Sunday I got my first buck, i have been showing market weathers for the past two years. I decided this year that i really wanted to breed. i have wanted to start a herd for a while, but this year i purchased two does, and now a buck. i will post pictures later on. please give me your feed back.. He is very thick, wide, and long. his front right leg is curved in do to a leg injury.


----------



## Burns Branch Boers (Apr 11, 2011)

:stars: congrats! You will have fun!
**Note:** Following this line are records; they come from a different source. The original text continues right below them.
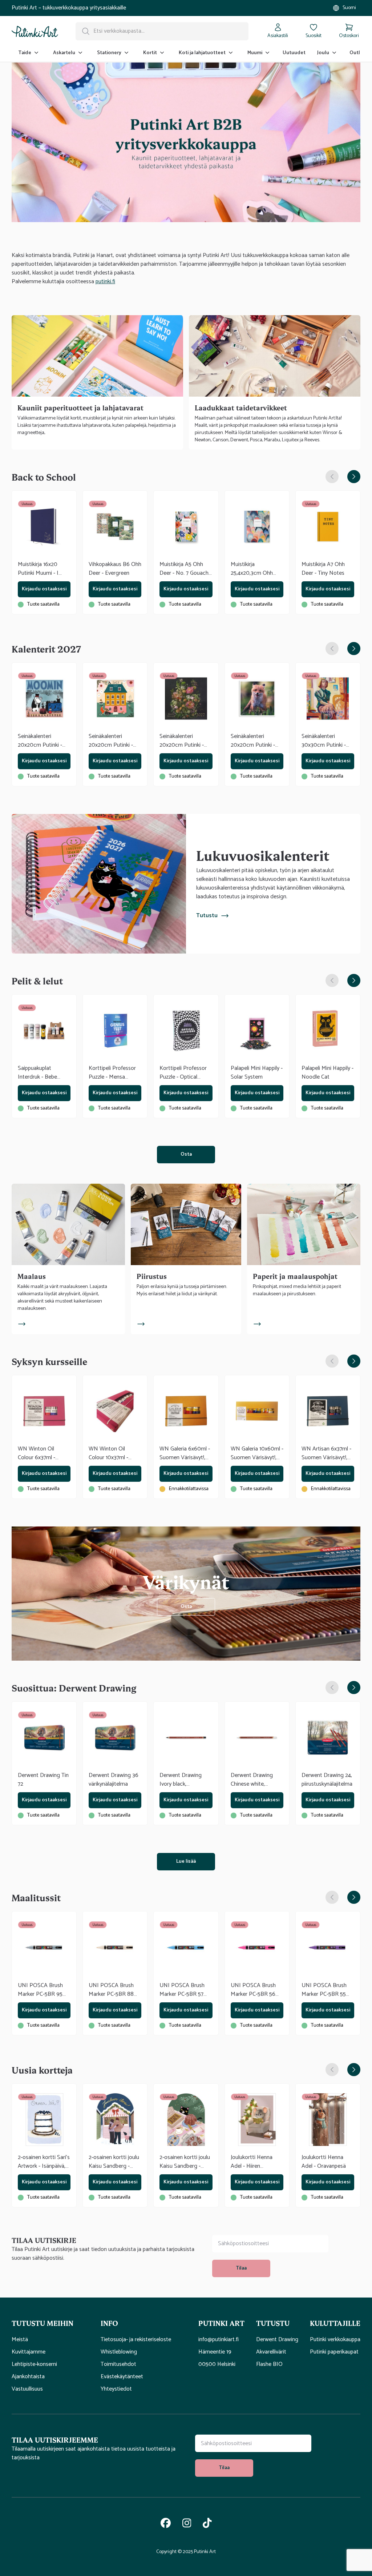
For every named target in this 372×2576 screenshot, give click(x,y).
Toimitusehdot (118, 2364)
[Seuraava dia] (353, 476)
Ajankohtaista (28, 2376)
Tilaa (241, 2268)
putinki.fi (105, 281)
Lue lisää (186, 1861)
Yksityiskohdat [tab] (186, 1227)
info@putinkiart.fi (218, 2339)
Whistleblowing (119, 2352)
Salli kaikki (292, 1364)
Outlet (357, 53)
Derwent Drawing (277, 2339)
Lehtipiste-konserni (34, 2364)
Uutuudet (294, 53)
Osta (186, 1154)
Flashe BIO (269, 2364)
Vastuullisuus (27, 2389)
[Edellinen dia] (332, 476)
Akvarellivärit (271, 2352)
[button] (50, 2323)
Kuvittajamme (28, 2352)
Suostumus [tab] (77, 1227)
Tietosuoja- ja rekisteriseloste (136, 2339)
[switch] (145, 1333)
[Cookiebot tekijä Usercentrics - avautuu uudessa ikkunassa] (312, 1206)
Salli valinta (186, 1364)
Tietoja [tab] (295, 1227)
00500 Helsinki (216, 2364)
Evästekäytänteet (122, 2376)
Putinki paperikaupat (334, 2352)
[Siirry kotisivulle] (35, 31)
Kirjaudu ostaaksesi (44, 589)
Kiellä (80, 1364)
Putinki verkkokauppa (335, 2339)
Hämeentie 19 (214, 2352)
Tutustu (207, 915)
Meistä (20, 2339)
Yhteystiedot (116, 2389)
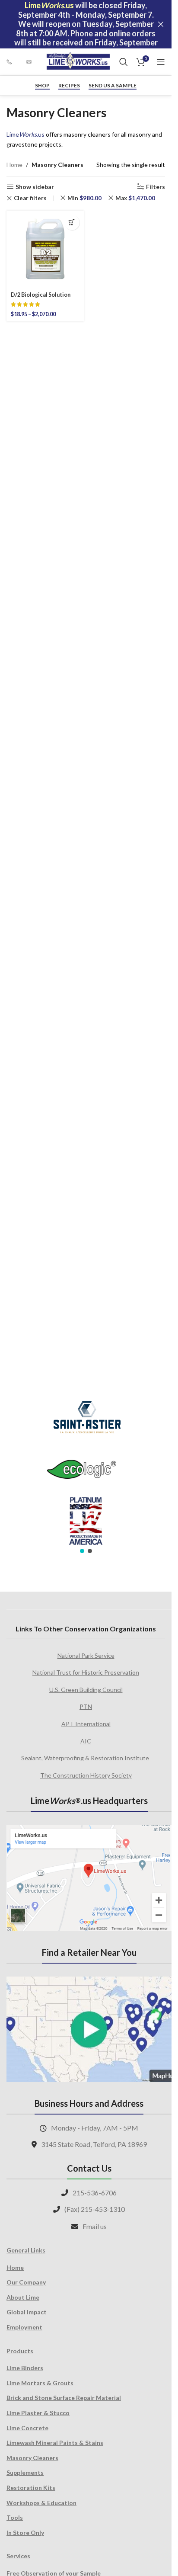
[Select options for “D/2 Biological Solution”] (71, 222)
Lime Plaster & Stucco (38, 2412)
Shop (42, 86)
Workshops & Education (41, 2502)
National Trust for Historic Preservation (85, 1672)
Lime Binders (24, 2367)
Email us (95, 2226)
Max (135, 198)
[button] (82, 1551)
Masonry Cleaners (32, 2457)
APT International (86, 1723)
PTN (85, 1706)
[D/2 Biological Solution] (45, 249)
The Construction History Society (86, 1775)
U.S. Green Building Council (86, 1689)
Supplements (25, 2472)
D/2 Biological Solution (40, 295)
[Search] (123, 61)
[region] (85, 1471)
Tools (14, 2517)
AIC (85, 1741)
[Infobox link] (12, 62)
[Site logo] (78, 61)
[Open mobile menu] (160, 61)
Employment (24, 2327)
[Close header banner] (161, 24)
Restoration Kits (30, 2487)
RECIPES (69, 86)
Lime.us (25, 134)
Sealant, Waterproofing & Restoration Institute (85, 1758)
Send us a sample (113, 86)
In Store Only (25, 2532)
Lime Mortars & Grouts (39, 2383)
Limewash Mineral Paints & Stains (54, 2442)
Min (84, 198)
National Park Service (85, 1655)
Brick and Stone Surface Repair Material (63, 2397)
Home (14, 164)
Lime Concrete (27, 2428)
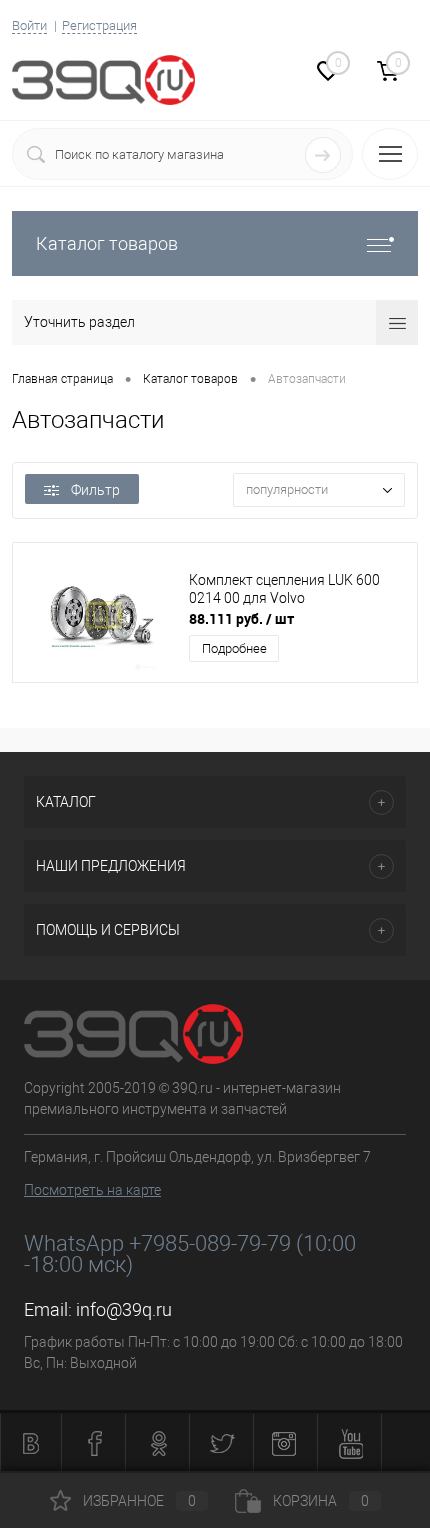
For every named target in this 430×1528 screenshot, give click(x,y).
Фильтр (95, 490)
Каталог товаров (107, 243)
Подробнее (234, 648)
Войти (29, 25)
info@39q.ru (124, 1309)
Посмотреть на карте (92, 1190)
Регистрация (99, 25)
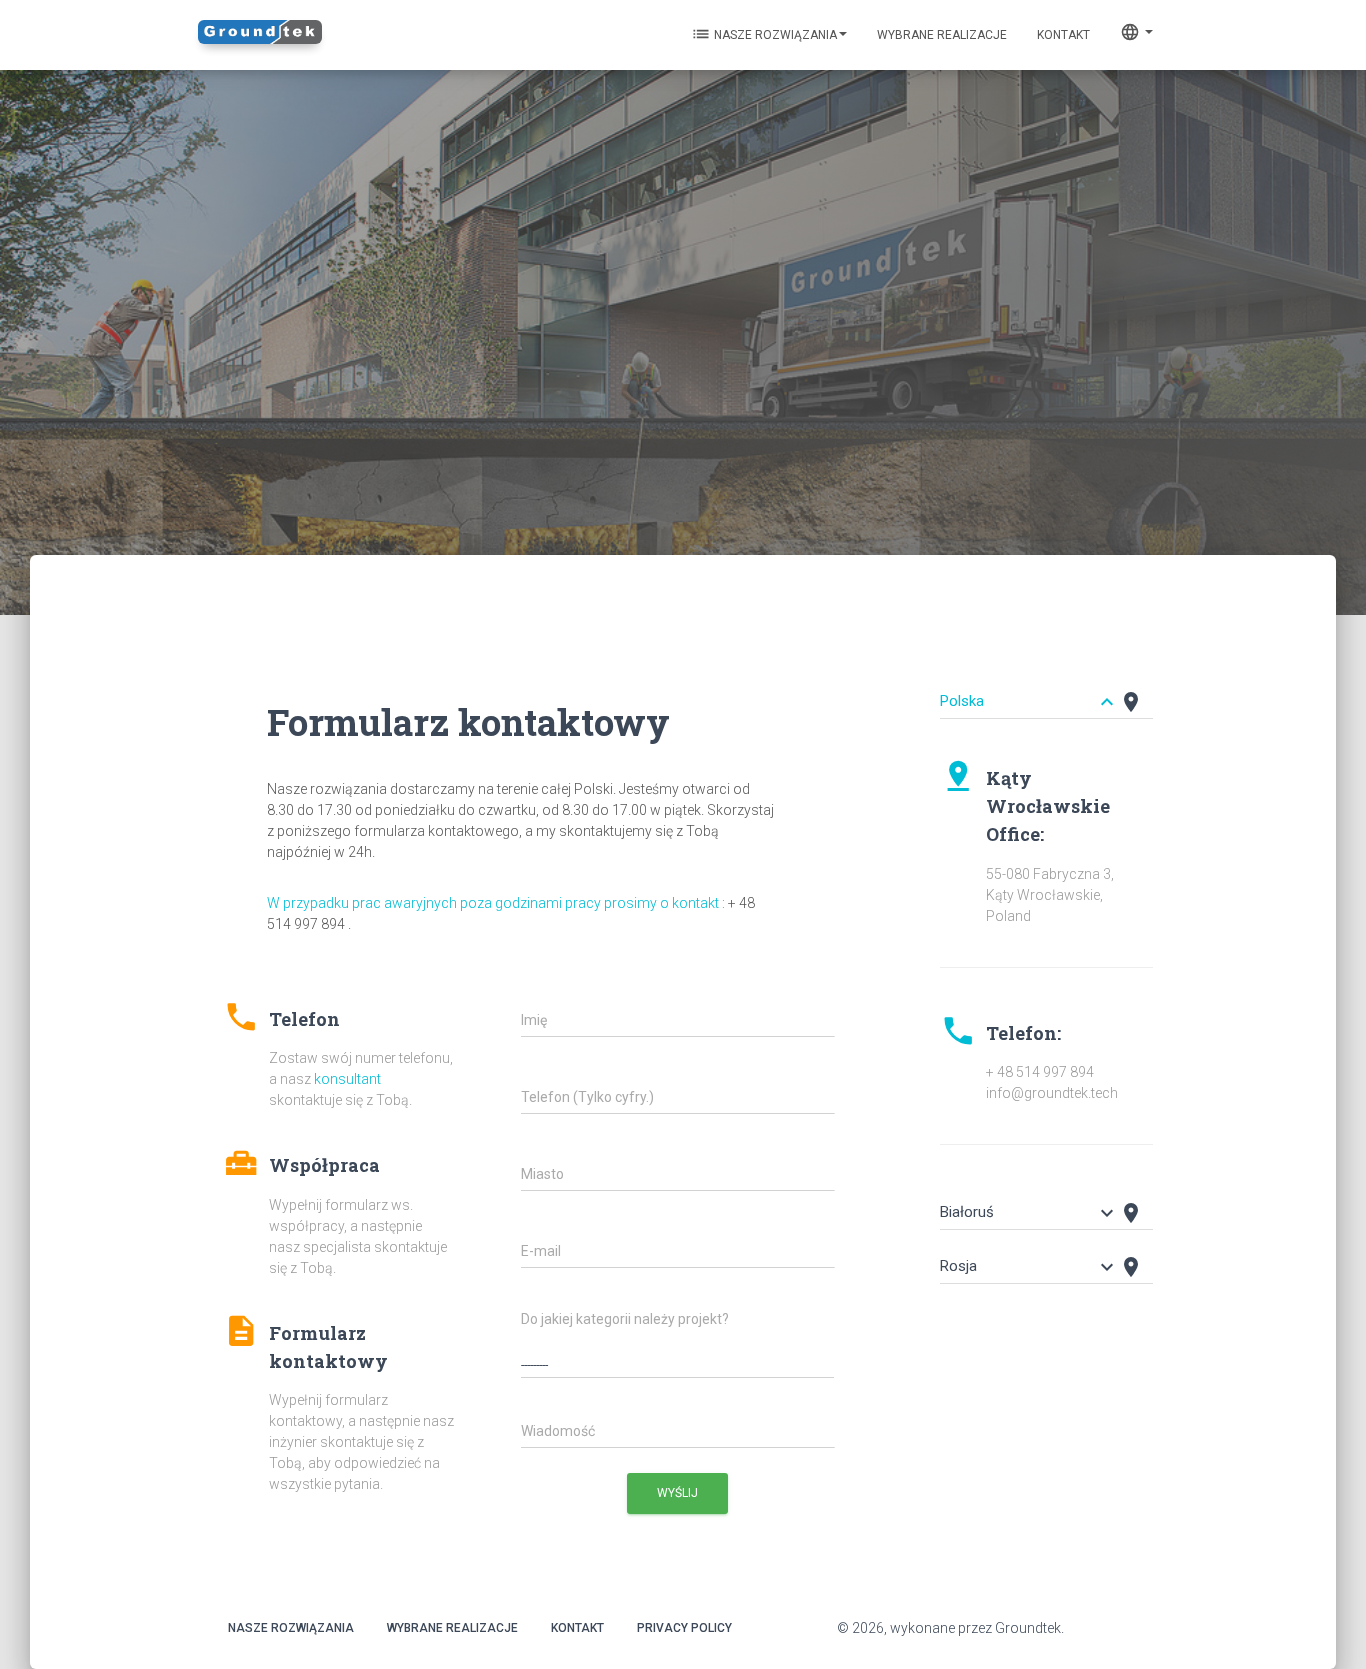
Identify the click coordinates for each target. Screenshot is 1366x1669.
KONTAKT (1063, 35)
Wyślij (677, 1493)
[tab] (1046, 692)
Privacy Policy (684, 1628)
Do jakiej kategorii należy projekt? (625, 1319)
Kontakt (577, 1628)
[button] (338, 1048)
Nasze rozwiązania (764, 34)
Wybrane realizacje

What kind of buck is he?


----------



## goatnutty (Oct 9, 2007)

Congrats...cant wait for pictures!


----------



## Jessaba (May 13, 2010)

Congrats


----------



## RPC (Nov 6, 2009)

Congrats I hope everything goes well for you and you should post pictures of all 3 or atleast the buck.


----------



## barrel/goatgirl (Aug 20, 2010)

These are all four of my goats this year. sorry about the pictures. i dont really have any of my buck right now i will take some when i move him home. All the ones i have of my girls set up by themselves are to big to post. and my mom likes to take akward angles of my market goat. This years family is Buck:Buckey for right now
Does: Lady Bug and Honey Bee
Market:Boomer


----------



## Dani-1995 (Mar 11, 2011)

They're nice!


----------



## goatnutty (Oct 9, 2007)

They look nice..I really like the does!


----------



## barrel/goatgirl (Aug 20, 2010)

Thank you!!!! I am very happy with them. I hope they all do good in the ring and give me good stalk because i dont think i could say goodby to any of my breeding, and i know sayin good by to my market will be hard. i hope to be posting pictures of my first set of kid late spring next year.


----------



## Tenacross (May 26, 2011)

How are your young does bred? I like them.


----------



## barrel/goatgirl (Aug 20, 2010)

Tenacross said:


> How are your young does bred? I like them.


 they will be bred to my buck soon do they will be about 13 to 14 months when they kid


----------



## RPC (Nov 6, 2009)

She mean bloodlines Sheay


----------



## toth boer goats (Jul 20, 2008)

Nice........ :thumb: :greengrin:


----------